“I’m shocking myself. I’m the diplomat here,” explained a bewildered Bill O’Reilly last February on Fox News in defending the Bush administration’s decision to allow Dubai Ports World, a state-owned company in the United Arab Emirates, to manage several U.S. ports. “If America spits in the eye of the UAE, which is a huge help in the war on terror right now, if we tell these people to take a hike just because they’re Arabs, we’ll lose the help of all the rest of the Arab world.”
When Bill O’Reilly warns against spitting in another country’s eye, something strange is afoot. Ever since September 11, commentators like O’Reilly, Rush Limbaugh, and The New York Post editorial page have been the Republican Party’s foreign policy id. They give voice to the unapologetic nationalism that frames much of the GOP’s foreign policy.
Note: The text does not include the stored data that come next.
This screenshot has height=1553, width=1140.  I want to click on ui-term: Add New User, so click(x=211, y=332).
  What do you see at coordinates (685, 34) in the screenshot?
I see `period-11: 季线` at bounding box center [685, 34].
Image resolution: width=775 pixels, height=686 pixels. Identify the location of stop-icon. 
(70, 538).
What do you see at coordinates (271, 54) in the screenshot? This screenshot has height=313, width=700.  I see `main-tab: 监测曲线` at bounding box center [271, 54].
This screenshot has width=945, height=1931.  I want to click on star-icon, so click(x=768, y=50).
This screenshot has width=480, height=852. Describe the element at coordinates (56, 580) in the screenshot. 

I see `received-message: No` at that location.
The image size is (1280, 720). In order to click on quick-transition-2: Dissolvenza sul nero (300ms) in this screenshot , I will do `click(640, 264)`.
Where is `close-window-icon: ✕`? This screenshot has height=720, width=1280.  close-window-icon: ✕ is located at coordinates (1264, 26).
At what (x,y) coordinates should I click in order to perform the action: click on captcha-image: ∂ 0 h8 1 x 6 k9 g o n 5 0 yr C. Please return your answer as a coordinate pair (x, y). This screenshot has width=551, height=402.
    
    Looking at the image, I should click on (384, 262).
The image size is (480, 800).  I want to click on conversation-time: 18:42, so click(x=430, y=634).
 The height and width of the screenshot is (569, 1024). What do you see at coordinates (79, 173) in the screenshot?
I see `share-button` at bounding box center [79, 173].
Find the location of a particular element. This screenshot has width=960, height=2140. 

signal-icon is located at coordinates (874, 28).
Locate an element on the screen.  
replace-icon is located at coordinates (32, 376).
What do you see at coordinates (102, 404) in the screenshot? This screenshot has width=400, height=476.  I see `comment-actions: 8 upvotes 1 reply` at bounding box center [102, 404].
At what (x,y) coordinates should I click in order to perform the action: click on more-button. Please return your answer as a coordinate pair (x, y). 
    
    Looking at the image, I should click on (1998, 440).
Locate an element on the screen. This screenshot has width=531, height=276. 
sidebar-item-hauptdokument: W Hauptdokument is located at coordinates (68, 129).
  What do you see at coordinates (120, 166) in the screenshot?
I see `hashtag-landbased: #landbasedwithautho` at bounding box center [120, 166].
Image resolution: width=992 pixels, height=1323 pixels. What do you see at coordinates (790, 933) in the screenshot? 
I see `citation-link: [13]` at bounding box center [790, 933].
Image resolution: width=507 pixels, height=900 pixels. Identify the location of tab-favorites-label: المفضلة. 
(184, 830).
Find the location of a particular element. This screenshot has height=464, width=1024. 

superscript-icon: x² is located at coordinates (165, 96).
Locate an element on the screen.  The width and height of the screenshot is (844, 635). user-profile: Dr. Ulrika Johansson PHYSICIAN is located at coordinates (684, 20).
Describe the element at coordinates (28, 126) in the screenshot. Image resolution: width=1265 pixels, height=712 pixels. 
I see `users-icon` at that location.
They represent the tradition that Walter Russell Mead has called “Jacksonianism”—populist, militaristic, jealous of national sovereignty, more interested in making other countries respect and even fear America than in making them love us.
The story of how Bill O’Reilly and George W. Bush moved away from Jacksonianism—and Democrats moved towards it—says a lot about the shifting currents in American foreign policy. As Mead argues in his 2001 book, Special Providence: American Foreign Policy and How it Changed the World, Jacksonians can be isolationist when they don’t feel threatened by foreign enemies; they don’t like foreign policy as social work. But when such enemies emerge, they demand a maximalist, bone-crushing response.